Durante il dibattito seguito alla presentazione delle relazioni congressuali “TOMOSINTESI… E NON SOLO: Le domande e le risposte”, sono emersi pareri contrastanti sullo screening mammografico mediante tomosintesi. La metodica della tomosintesi per l’indagine di primo livello nei programmi di prevenzione su donne sane non convince, tant’è vero che il dott. Francesco Sardanelli, Presidente sezione di senologia della Società Italiana di Radiologia Medica, a domanda esplicita “Lo screening in tomosintesi: pronti a partire” ha dichiarato che “la risposta non è semplice”, è troppo presto, che ci sono ancora pochi studi e comunque chi intende attivare questa metodica nello screening di primo livello deve passare da un’attenta valutazione del comitato etico di riferimento.
Perplessità sull’uso della tomosintesi nello screening è stata manifestata anche dal dott. Beniamino Brancato dell’l’Azienda Ospedaliero Universitaria Careggi di Firenze (ha lavorato a Trento fino alla fine degli anni ’90), che ha evidenziato l’insufficienza di evidenze scientifiche, dichiarando che “è troppo presto” per trarre conclusioni.
Non di meno sono i dubbi manifestati dal dott. Gianni Saguatti, Presidente della Società scientifica Gruppo Italiano Screening Mammografico che raccoglie i dati dello Screening per il Ministero della salute. Ha fatto presente che lo screening rappresenta un intervento di sanità pubblica e che quindi deve garantire equità di accesso a tutti, che chiudere i centri sul territorio perdendo oltre il 3 % di adesioni allo screening mammografico è cosa non da poco conto (ha dichiarato “se avessi perso la stessa percentuale in Regione Emilia Romagna mi avrebbero fatto nero”), che sono da valutare le sovradiagnosi e i cancri ad intervallo (quelli che insorgono tra un esame e l’altro), che la tomosintesi non è ancora nel tariffario nazionale come esame di screening e che ad oggi non sono giustificati i costi e i tempi di attesa per la risposta. Ha concluso dicendo “staremo a vedere i risultati del Trentino”.

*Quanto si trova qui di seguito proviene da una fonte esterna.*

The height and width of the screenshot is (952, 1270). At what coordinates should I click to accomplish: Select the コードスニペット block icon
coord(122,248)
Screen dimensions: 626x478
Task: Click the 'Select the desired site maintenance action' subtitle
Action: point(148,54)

Lo studio pilota per lo screening mammario in tomosintesi – della durata di 2 anni – è stato autorizzato dalla Giunta provinciale nel 2014 e coinvolge circa 70 mila donne sane che rientrano in una fascia d’età a rischio che va dai 50 ai 70 anni. A questo punto è lecito chiedersi se le donne trentine, oltre ad essere state private di un servizio sanitario di screening di prossimità, non si siano anche ritrovate a loro insaputa a fare da cavie per un programma di studio che è in cerca di affermazioni scientifiche. Se ciò trovasse conferma, ritengo grave che la Provincia abbia avallato e sostenuto una tale operazione che calpesta il diritto della donna ad essere informata in tutto e per tutto e non usata. Chi oggi si sottopone a tomosintesi non sa di essere oggetto di studio funzionale al progetto pilota che, ripeto, è ancora in cerca di affermazioni scientifiche.